“Trouble prospers when uneducated men have too much time on their hands”.First I have to say that this story will remain in my memory for a very long time. The characters were so vividly rendered, the mood so brilliantly interpreted.
Although the Ayrshire, Scottish dialect was difficult going for the first few pages, I quickly became used to it, and then the pages flew by. I thought I’d be put off by all the footba (aka football, aka soccer) references, but I was not. That’s saying something as in my part of the world this sport is not as integral to society as it is in the United Kingdom. In Danny Garvey’s small town of Barshaw Bridge, the football team served as the ‘spirit’ of the town when the economy suffered a down-turn.
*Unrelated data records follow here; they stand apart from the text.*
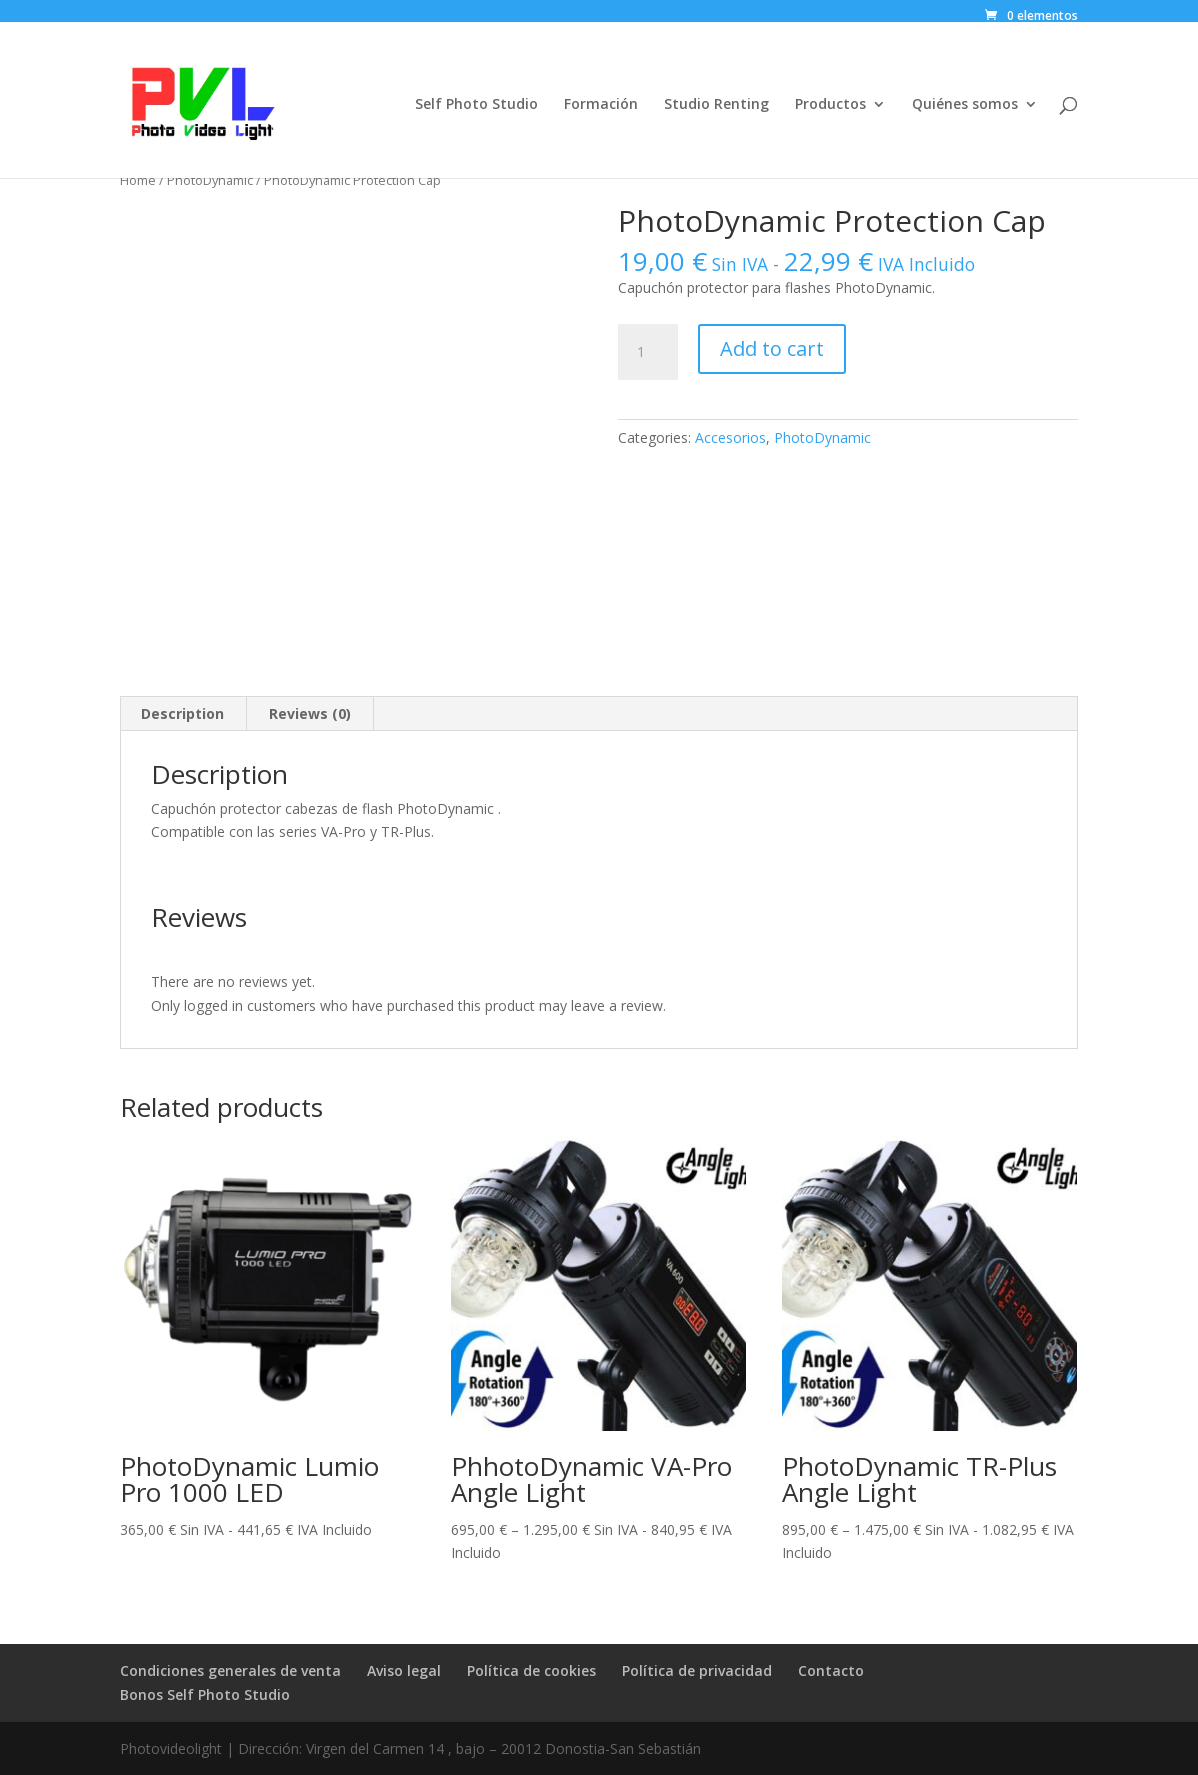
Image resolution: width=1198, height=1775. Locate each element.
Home (138, 180)
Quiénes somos (965, 105)
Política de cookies (531, 1670)
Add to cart (772, 348)
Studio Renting (716, 105)
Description (182, 713)
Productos (830, 105)
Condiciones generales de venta (230, 1670)
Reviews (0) (310, 713)
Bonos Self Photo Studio (205, 1694)
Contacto (831, 1670)
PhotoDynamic (210, 180)
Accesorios (730, 437)
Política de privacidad (697, 1670)
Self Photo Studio (476, 105)
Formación (601, 105)
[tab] (183, 714)
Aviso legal (404, 1670)
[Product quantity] (648, 352)
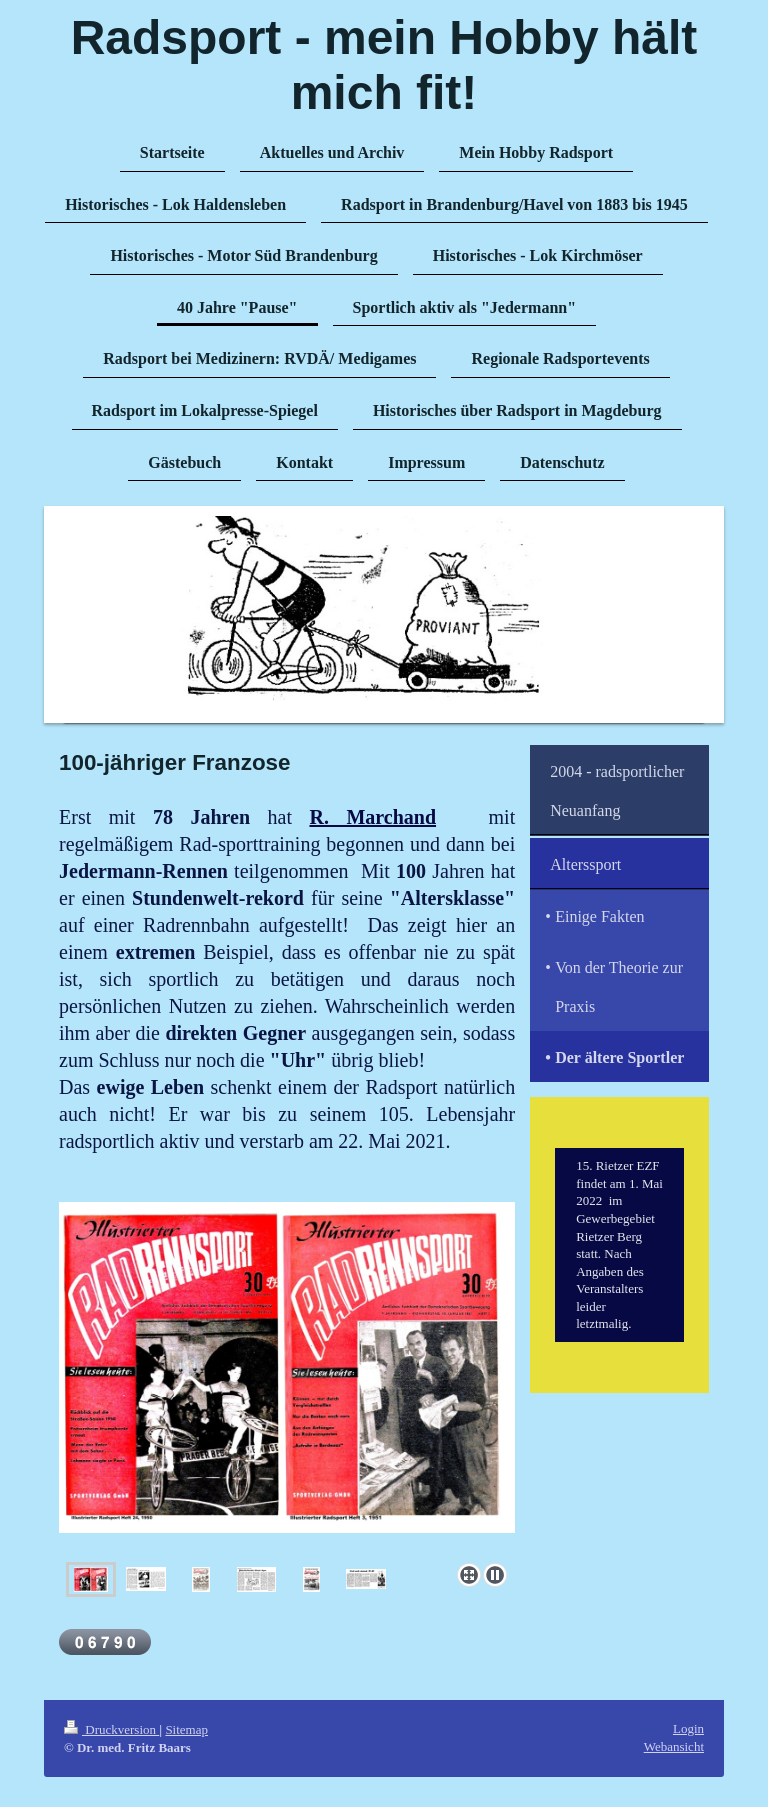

Danny Garvey was a man riddled with guilt and remorse, who is very lonely, and suffering from the ‘black dog’ of depression. Returning to his small home town, he seeks to atone, to reconnect with his meager family, and to confront his personal demons. Danny came from a dysfunctional background with a cold, alcoholic mother, and a volatile relationship with his manipulative half-brother, Raymond. His mother is now dying, and his brother is in prison.
Danny finds himself strongly attracted to his brother’s partner, Nancy. He also becomes very fond of Nancy and Raymond’s son, Damien (Damo), who is autistic and curiously constantly wears a space helmet. Danny is the new coach of the Barshaw Bridge Junior Football Team. The superstitious players always touch Damo’s space helmet before each game to bring them luck.
Those who are easily offended by curse words, will find the myriad uses of them off-putting, but for me it rapidly became part of the jargon of the characters.
It is hard to really delve into the reasons that I so enjoyed this book without giving away any ‘spoilers’, but suffice it to say that it was a different story to the one I expected when I began reading. It’s depths were many layered. It was a bittersweet novel with themes of obligation, responsibility, and dysfunction.
The writing was powerful, authentic, and heart-breaking. The ending was not at all what I anticipated. It is a novel to be savored, and preferably, discussed with others who have read it.
Highly recommended!This review was written voluntarily and my rating was in no way influenced by the fact that I received a complimentary digital copy of this novel from Orenda Books via Karen Sullivan.
Published: November 21, 2020 – Publisher: Orenda Books
ISBN: 9781913193508 – ASIN: B08DG7CZX7 – 276 pages
David F. Ross was born in Glasgow in 1964 and has lived in Kilmarnock for over 30 years. He is a graduate of the Mackintosh School of Architecture at Glasgow School of Art, an architect by day, and a hilarious social media commentator, author and enabler by night. His debut novel The Last Days of Disco was shortlisted for the Authors Club Best First Novel Award, and received exceptional critical acclaim, as did the other two books in the Disco Days Trilogy: The Rise & Fall of the Miraculous Vespas and The Man Who Loved Islands. David lives in Ayrshire, Scotland.